Copy the records below without changing anything.
Start of Provided records
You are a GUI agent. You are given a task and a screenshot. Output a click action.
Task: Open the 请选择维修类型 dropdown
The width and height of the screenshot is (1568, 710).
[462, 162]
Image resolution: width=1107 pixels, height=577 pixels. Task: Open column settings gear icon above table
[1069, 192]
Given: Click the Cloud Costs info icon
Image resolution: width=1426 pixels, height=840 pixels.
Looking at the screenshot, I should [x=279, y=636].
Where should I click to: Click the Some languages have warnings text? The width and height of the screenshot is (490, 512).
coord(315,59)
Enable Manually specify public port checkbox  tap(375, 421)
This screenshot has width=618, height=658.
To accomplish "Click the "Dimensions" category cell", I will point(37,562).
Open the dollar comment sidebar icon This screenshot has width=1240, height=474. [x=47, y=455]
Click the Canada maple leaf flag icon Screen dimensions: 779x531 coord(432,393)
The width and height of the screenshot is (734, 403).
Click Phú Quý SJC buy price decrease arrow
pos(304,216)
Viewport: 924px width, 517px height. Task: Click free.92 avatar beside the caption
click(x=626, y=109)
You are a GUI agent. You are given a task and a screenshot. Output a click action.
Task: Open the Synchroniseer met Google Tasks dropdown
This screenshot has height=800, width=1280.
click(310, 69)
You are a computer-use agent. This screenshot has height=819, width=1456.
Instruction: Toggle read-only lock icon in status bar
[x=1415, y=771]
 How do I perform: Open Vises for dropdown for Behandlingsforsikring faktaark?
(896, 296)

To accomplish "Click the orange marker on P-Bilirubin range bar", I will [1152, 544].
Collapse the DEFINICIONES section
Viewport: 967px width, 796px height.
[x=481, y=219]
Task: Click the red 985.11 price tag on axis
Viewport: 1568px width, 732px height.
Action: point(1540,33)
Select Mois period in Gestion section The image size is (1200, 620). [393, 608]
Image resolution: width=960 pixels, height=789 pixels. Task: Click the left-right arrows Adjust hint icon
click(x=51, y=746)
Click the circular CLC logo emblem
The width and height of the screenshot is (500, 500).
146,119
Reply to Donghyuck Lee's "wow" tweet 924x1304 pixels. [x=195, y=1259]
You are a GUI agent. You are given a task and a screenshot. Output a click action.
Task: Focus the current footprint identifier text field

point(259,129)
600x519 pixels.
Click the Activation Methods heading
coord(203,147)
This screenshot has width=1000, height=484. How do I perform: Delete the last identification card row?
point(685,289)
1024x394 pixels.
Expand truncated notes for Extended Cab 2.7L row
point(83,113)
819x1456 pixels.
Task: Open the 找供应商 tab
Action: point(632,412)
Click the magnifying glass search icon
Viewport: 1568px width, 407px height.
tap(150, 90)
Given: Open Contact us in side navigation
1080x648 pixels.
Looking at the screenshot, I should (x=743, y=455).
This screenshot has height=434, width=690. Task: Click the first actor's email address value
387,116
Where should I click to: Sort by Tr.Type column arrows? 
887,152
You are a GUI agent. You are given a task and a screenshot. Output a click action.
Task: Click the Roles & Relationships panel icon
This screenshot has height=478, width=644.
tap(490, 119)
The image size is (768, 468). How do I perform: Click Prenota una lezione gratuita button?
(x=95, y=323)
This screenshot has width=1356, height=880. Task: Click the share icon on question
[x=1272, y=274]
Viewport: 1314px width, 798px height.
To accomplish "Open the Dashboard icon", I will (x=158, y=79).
End of Provided records
Output of the task:
You are a GUI agent. You are given a task and a screenshot. Output a click action.
Task: Open the 请选择维修类型 dropdown
The width and height of the screenshot is (1568, 710).
[462, 162]
Image resolution: width=1107 pixels, height=577 pixels. Task: Open column settings gear icon above table
[1069, 192]
Given: Click the Cloud Costs info icon
Image resolution: width=1426 pixels, height=840 pixels.
Looking at the screenshot, I should [x=279, y=636].
Where should I click to: Click the Some languages have warnings text? The width and height of the screenshot is (490, 512).
coord(315,59)
Enable Manually specify public port checkbox  tap(375, 421)
This screenshot has width=618, height=658.
To accomplish "Click the "Dimensions" category cell", I will point(37,562).
Open the dollar comment sidebar icon This screenshot has width=1240, height=474. [x=47, y=455]
Click the Canada maple leaf flag icon Screen dimensions: 779x531 coord(432,393)
The width and height of the screenshot is (734, 403).
Click Phú Quý SJC buy price decrease arrow
pos(304,216)
Viewport: 924px width, 517px height. Task: Click free.92 avatar beside the caption
click(x=626, y=109)
You are a GUI agent. You are given a task and a screenshot. Output a click action.
Task: Open the Synchroniseer met Google Tasks dropdown
This screenshot has height=800, width=1280.
click(310, 69)
You are a computer-use agent. This screenshot has height=819, width=1456.
Instruction: Toggle read-only lock icon in status bar
[x=1415, y=771]
 How do I perform: Open Vises for dropdown for Behandlingsforsikring faktaark?
(896, 296)

To accomplish "Click the orange marker on P-Bilirubin range bar", I will [1152, 544].
Collapse the DEFINICIONES section
Viewport: 967px width, 796px height.
[x=481, y=219]
Task: Click the red 985.11 price tag on axis
Viewport: 1568px width, 732px height.
Action: point(1540,33)
Select Mois period in Gestion section The image size is (1200, 620). [393, 608]
Image resolution: width=960 pixels, height=789 pixels. Task: Click the left-right arrows Adjust hint icon
click(x=51, y=746)
Click the circular CLC logo emblem
The width and height of the screenshot is (500, 500).
146,119
Reply to Donghyuck Lee's "wow" tweet 924x1304 pixels. [x=195, y=1259]
You are a GUI agent. You are given a task and a screenshot. Output a click action.
Task: Focus the current footprint identifier text field

point(259,129)
600x519 pixels.
Click the Activation Methods heading
coord(203,147)
This screenshot has width=1000, height=484. How do I perform: Delete the last identification card row?
point(685,289)
1024x394 pixels.
Expand truncated notes for Extended Cab 2.7L row
point(83,113)
819x1456 pixels.
Task: Open the 找供应商 tab
Action: point(632,412)
Click the magnifying glass search icon
Viewport: 1568px width, 407px height.
tap(150, 90)
Given: Open Contact us in side navigation
1080x648 pixels.
Looking at the screenshot, I should (x=743, y=455).
This screenshot has height=434, width=690. Task: Click the first actor's email address value
387,116
Where should I click to: Sort by Tr.Type column arrows? 
887,152
You are a GUI agent. You are given a task and a screenshot. Output a click action.
Task: Click the Roles & Relationships panel icon
This screenshot has height=478, width=644.
tap(490, 119)
The image size is (768, 468). How do I perform: Click Prenota una lezione gratuita button?
(x=95, y=323)
This screenshot has width=1356, height=880. Task: Click the share icon on question
[x=1272, y=274]
Viewport: 1314px width, 798px height.
To accomplish "Open the Dashboard icon", I will (x=158, y=79).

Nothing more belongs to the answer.